PASSAGE FOR REVIEW
------------------------------------------------------------------------

I accept that Dr B's thorough examination was consistent with the exercise of reasonable care and skill by a general practitioner, and did not breach Right 4(1) of the Code.
Right 4(2)
While examining Mr A's genitals, Dr B did not wear examination gloves. My advisor informed me that wearing gloves when examining the male genitals is considered routine practice. Dr B disputed the advice I received. In canvassing the views of other general practitioners, I obtained additional advice which supports Dr B's view that the wearing of gloves, during such examinations, is not currently considered routine practice.
In my opinion Dr B's failure to wear gloves did not amount to a breach of current professional standards, and therefore did not breach Right 4(2) of the Code.
Health Service
Vicarious liability
Employers are vicariously liable under section 72(2) of the Health and Disability Commissioner Act 1994 for ensuring that employees comply with the Code of Health and Disability Services Consumers' Rights. Under section 72(5) it is a defence for an employing authority to prove that it took such steps as were reasonably practicable to prevent the employee from doing or omitting to do the thing that breached the Code.

------------------------------------------------------------------------

DATA SECTION
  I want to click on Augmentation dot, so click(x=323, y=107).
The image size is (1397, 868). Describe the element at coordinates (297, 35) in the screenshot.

------------------------------------------------------------------------

TASK GOAL
Continue the opinion on Dr B's examination of Mr A, picking up right after its final sentence.

OUTPUT OF THE TASK
Dr B was employed by the Health Service on a temporary contract, which concluded soon after the alleged incident, and prior to Mr A notifying the Health Service of his complaint. No previous concerns had been communicated to the Health Service about Dr B. Dr B had a good record as a general practitioner with the Health Service.
When made aware of the alleged impropriety by Dr B, the Medical Director of the Health Service consulted with the Medical Council of New Zealand and gave Mr A copies of the two standard Medical Council pamphlets. The Medical Director made Mr A aware of the Council's policy and of his right to lodge a complaint with the Council.
The Medical Director completed a report and filed it with the Health Service's Employing Authority. Mr A was offered counselling through the Health Service but after indicating he felt more comfortable with external support, he was referred to a private psychologist.
The Health Service has not employed Dr B while Mr A's complaint has been under investigation.
In these circumstances the Health Service took such steps as was reasonably practicable to prevent the likelihood of inappropriate physical examination of patients at its service. The Health Service has acted responsibly and sensitively in relation to Mr A's concerns about Dr B. Accordingly, in my opinion the Health Service is not vicariously liable for Dr B's breach of Right 6(1) of the Code.
Actions
I recommend that Dr B take the following actions:
- Apologises in writing to Mr A for his failure to give an adequate explanation before he undertook the genital examination. This apology should be sent to the Commissioner and be forwarded to Mr A.
- Reviews his practice in light of this report.
Other Actions
- A copy of this opinion will be sent to the Medical Council of New Zealand.
- An anonymised copy of this opinion will be sent to the Royal New Zealand College of General Practitioners for educational purposes.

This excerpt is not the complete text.